--- TEXTE FOURNI ---
En 2024, TikTok comptait environ 22 millions d’utilisateurs en France, dont près de 9 millions se connectaient quotidiennement. Cinquième application la plus téléchargée sur l’App Store cette année-là, la plateforme est à ce jour utilisée par 39,2 % des internautes français âgés de 16 à 64 ans. Si elle reste avant tout un espace de partage de vidéos, TikTok est également devenu le terrain de jeu privilégié des escrocs, dont les méthodes ne cessent de se perfectionner.
Récemment, plusieurs créateurs de contenu ont alerté sur l’émergence d’une nouvelle vague de faux médecins diffusant des conseils de santé sans aucun fondement scientifique. De la promesse de seins plus fermes à des astuces pour un ventre plat, ces prétendus experts prodiguent des recommandations sans la moindre preuve tangible. En réalité, ces « médecins » ne sont que des avatars générés par l’intelligence artificielle.
Un rapport publié cette semaine par Media Matters for America met en lumière l’existence de nombreux comptes TikTok usurpant de fausses identités pour promouvoir des produits de bien-être. Ces comptes, souvent liés entre eux, suivent un même schéma : format de contenu identique, promesse de bienfaits miracles et incitation à l’achat.
L’origine de cette supercherie réside dans la technologie du deepfake, qui permet de générer des avatars imitant l’apparence et même la voix d’une personne grâce à l’intelligence artificielle. Un cas emblématique illustre ce phénomène : un compte TikTok, désormais supprimé, avait réuni plus de 450 000 abonnés et accumulé 4,1 millions de « likes » en vantant les vertus d’une huile de batana, présentée comme un remède miracle pour la pousse des cheveux.
L’influenceuse mise en avant dans ces vidéos se présentait comme l’épouse d’un chirurgien plastique coréen, un ancien mannequin de Victoria’s Secret ou encore une gynécologue renommée. Or, une simple recherche d’image inversée a révélé qu’il s’agissait d’un avatar créé avec l’IA. Ses vidéos avaient été recyclées pour promouvoir divers produits.
Des pratiques qui prolifèrent à cause de l’IA
Le phénomène des faux influenceurs ne se limite pas aux avatars médicaux. Exploitant les tendances virales, les escrocs exploitent également des formats populaires, comme les vidéos « storytime » – qui comptent 36,9 millions de publications sur TikTok, pour diffuser leurs publicités déguisées.
Selon Javon Ford, créateur de contenu spécialisé dans les produits de beauté, ces avatars numériques sont désormais à la portée de tous. Des applications comme Captions, qui revendique 100 000 utilisateurs quotidiens et plus de 3 millions de vidéos générées par mois, permettent de fabriquer ces avatars en quelques clics.

--- EXTRAIT DE DONNÉES ---

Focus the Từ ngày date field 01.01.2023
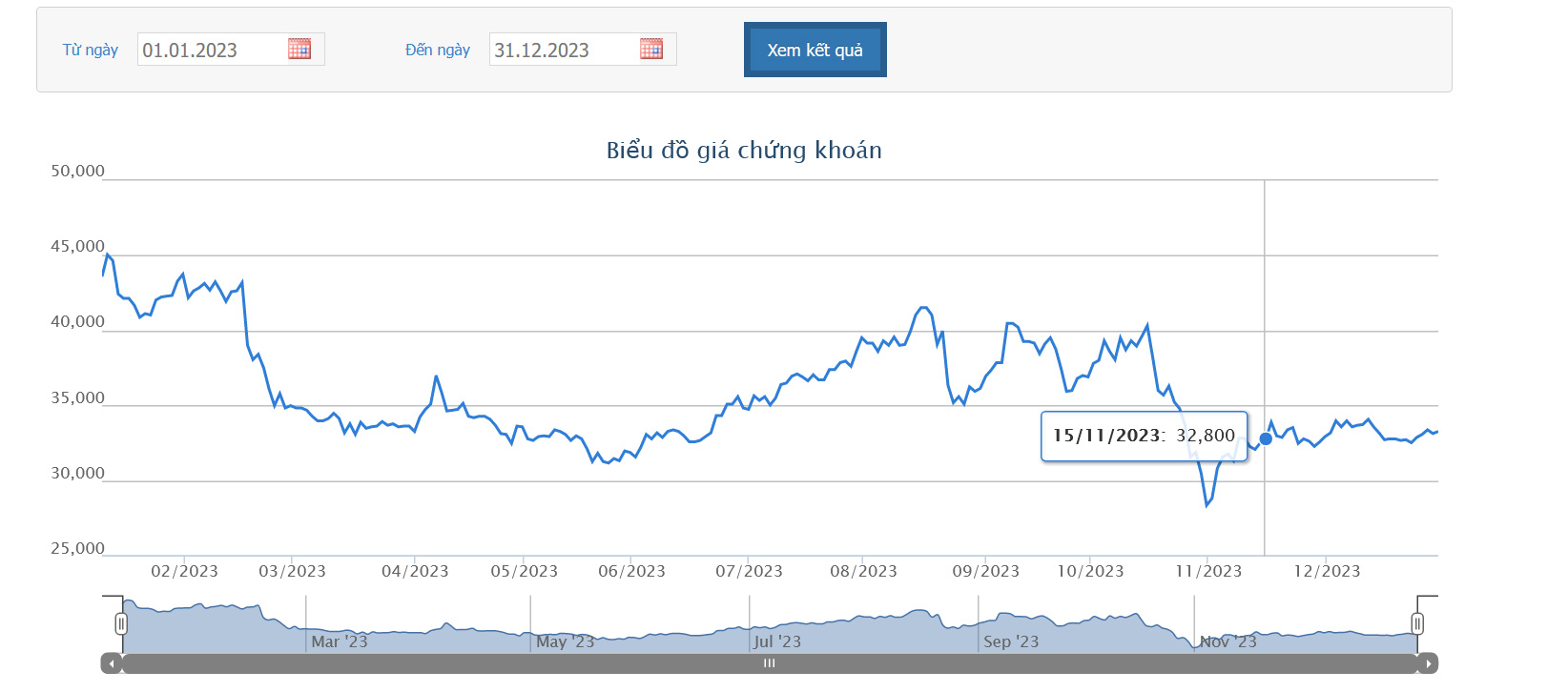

--- TÂCHES À RÉALISER ---
(1) Répondez aux questions suivantes à l'aide du texte fourni.
(a) Combien d'utilisateurs TikTok comptait-il environ en France en 2024 ?
(b) Quel produit le compte TikTok désormais supprimé vantait-il ?
(c) Combien d'utilisateurs quotidiens l'application Captions revendique-t-elle ?
(2) Transcrivez fidèlement le passage du texte fourni qui s'ouvre sur les mots « Récemment, plusieurs créateurs » et se clôt sur « incitation à l’achat. ».

--- LISTE DES CORRIGÉS ---
(1)
(a) Environ 22 millions.
(b) Une huile de batana, présentée comme un remède miracle pour la pousse des cheveux.
(c) 100 000 utilisateurs quotidiens.

(2)
Récemment, plusieurs créateurs de contenu ont alerté sur l’émergence d’une nouvelle vague de faux médecins diffusant des conseils de santé sans aucun fondement scientifique. De la promesse de seins plus fermes à des astuces pour un ventre plat, ces prétendus experts prodiguent des recommandations sans la moindre preuve tangible. En réalité, ces « médecins » ne sont que des avatars générés par l’intelligence artificielle.
Un rapport publié cette semaine par Media Matters for America met en lumière l’existence de nombreux comptes TikTok usurpant de fausses identités pour promouvoir des produits de bien-être. Ces comptes, souvent liés entre eux, suivent un même schéma : format de contenu identique, promesse de bienfaits miracles et incitation à l’achat.